On the other hand, economic activity in Japan also continues to fall, so much so that the main indicator used by the Government of that country, the Economic Conditions Index, has qualified the situation as “getting worse” and, though this does not automatically mean a fall into recession, “there is growing concern about an economic recession,” according to a representative of Barclays investment fund.
In this regard, it is necessary to highlight that the G7 countries, with the exception of the United States, have been maintaining a policy of interest rates close to 0%, since they were lowered eleven years ago during the outbreak of the 2008 crisis. Perhaps the most Emblematic case is that of Japan, whose Central Bank maintains a negative interest rate and has bought almost all of the government’s debt and much of the country´s corporate debt to try to dump money on investment and consumption, without achieving its objectives.
The emerging economies are in recession or one step away from it
Beyond the imperialist economies and
China, important so-called emerging economies of the G20, are already in
recession. This is the case of Argentina, Turkey and Pakistan, while others of
the largest such as Brazil and South Africa are on the brink of technical
recession, and the dynamic toward recession seems unstoppable, taking into
account the resurgence of the US-China trade war.
======
*Exercise instructions*
(1) From the passage above on the slowing world economy, return the text between "In this regard, it" and "achieving its objectives.", inclusive, word for word.
(2) Write the next part of the passage on recession in Japan and the emerging economies, picking up after its last sentence.

*Given information*
======
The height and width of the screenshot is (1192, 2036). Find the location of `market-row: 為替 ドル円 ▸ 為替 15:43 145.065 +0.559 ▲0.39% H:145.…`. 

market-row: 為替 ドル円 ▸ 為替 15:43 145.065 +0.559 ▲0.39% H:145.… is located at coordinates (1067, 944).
======
*Results*
(1)
In this regard, it is necessary to highlight that the G7 countries, with the exception of the United States, have been maintaining a policy of interest rates close to 0%, since they were lowered eleven years ago during the outbreak of the 2008 crisis. Perhaps the most Emblematic case is that of Japan, whose Central Bank maintains a negative interest rate and has bought almost all of the government’s debt and much of the country´s corporate debt to try to dump money on investment and consumption, without achieving its objectives.

(2)
However, the thing that demonstrates that the economists of these countries have not understood the world of the Long Depression that we have been going through since 2008, is that they bet on reductions in interest rates in the United States re-opening the flow of dollars, even if at least to stimulate financial speculation towards their countries. What is really happening is the opposite: a strengthened dollar, which seeks refuge in long-term bonds of the US Treasury, even though the yield may become negative. This happens because the certainty of the proximity of a new peak of the global economic crisis is growing in the world.